Cuando tenía nueve años, mi mamá me llevaba a una lanería de Quilmes en la que ella y otras mujeres se reunían en las tardes de invierno a aprender, profesora con bifocales mediante, a tejer puntos que a mí, que sólo dominaba el Santa Clara y el punto elástico, me parecían tremendamente rebuscados. La profesora me dejaba ovillar, pero no como en casa, que me quedaban los brazos acalambrados de tanto sostener la madeja en una pose digna de la Momia, sino con un aparatito que sostenía por sí mismo la lana y a medida que una iba dando vueltas una sencilla manivela la convertía en un ovillo perfecta, intachablemente redondo. Mientras daba vuelta la manivela y entre los comentarios correctivos de la profesora de tejido, no podía sustraerme al encanto de ese gineceo amistoso, despreocupado y un poco distante entre esas amas de casa que obligaban a sus maridos e hijos a andar todo el invierno cubiertos de pulóveres plenos de ochos y guardas, y a esperar el comentario halagüeño para contestar: “Me lo hizo mi mamá”.
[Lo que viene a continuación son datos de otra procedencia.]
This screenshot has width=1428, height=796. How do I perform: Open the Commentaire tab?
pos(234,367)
Ahora, cuando cada invierno voy a la Casa Holandesa a comprar las lanas de la temporada, también veo a un grupo de mujeres, probablemente más abuelas que madres, prestando mucha atención a las instrucciones de la profesora, y me pregunto hasta qué punto aquel recuerdo tamizado por el aire ligeramente viciado de la lanería quilmeña no es el que me empuja cada mayo o junio a elegir las texturas, los colores, las mezclas, las combinaciones, el grosor de las agujas.
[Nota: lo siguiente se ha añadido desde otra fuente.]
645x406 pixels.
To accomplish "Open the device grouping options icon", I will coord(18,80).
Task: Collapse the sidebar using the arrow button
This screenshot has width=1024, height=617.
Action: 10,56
Acaso deba aclarar que no sé tejer. Cuando era chica sabía y hasta hacía suéters escote en V, pero después me di cuenta de que lo que me alivia, me distiende, me cobija, me divierte, me entusiasma y me ilusiona no es tejer algo y terminarlo, sino tener el tejido entre las manos, conversar mientras tejo, mirar tele tejiendo, observar las hileras de puntos y admirarme de la exacta tensión que hay entre ellas. Tejo siempre bufandas y nunca termino ninguna. Debo tener como siete bufandas inconclusas, todas juntas en un cesto de mimbre, y me gusta mirarlas y hasta me gusta que estén por la mitad. Siento mucho placer si es sábado y hace frío, y yo sé que voy a tejer sin importar lo que teja. Es mi sinsentido personal, mi tara, mi súper programa bomba, algo que me asegura que tengo un hogar.